Visiting the lake after a night of reinforcing traditional sex roles, the gang splits up into male and female groups so that the men with the Peter Pan complexes can ogle the teenage bikini girls and the women over 30 can huddle together seeking support in their twilight years. Kevin finds Vicki (Tara Reid irritating as ever) and they get a few lines of dialogue. Heather (Mena Suvari) shows up on the beach to deliver some exposition re-garding her relationship with Oz, and if there were any justice all four of them would wander off into the lake and get eaten by piranhas, leaving the rest of the movie to the interesting characters.
Not that the main characters have any interesting material to work with either. Finch seems depressed to be in yet another American Pie movie, even if he does seem to have gotten Stifler’s Mom (Jennifer Coolidge) out of his system. As a character, Stifler has completely degenerated. There are only so many jokes you can make about how men in their 30s like to look at nude teenagers be-fore crossing the border from comedy into disgust, particularly after American Wedding made such a point of maturing the character.

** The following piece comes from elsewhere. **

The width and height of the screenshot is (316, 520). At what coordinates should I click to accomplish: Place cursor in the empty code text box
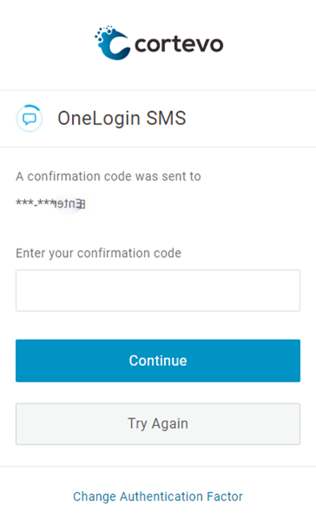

Overall, the entire movie is a bit depressing and lackluster. You will see characters behaving in ways entirely inconsistent with the first three main films. There are a few things to laugh at, and hardcore fans of the franchise (including the direct-to-video sequels) will probably enjoy all the cameos. And, yes, shortly after the credits start rolling there is a bonus sequence worth staying seated for.
Now showing at Wynnsong 7, Carmike 12 and Carmike Market Fair 15.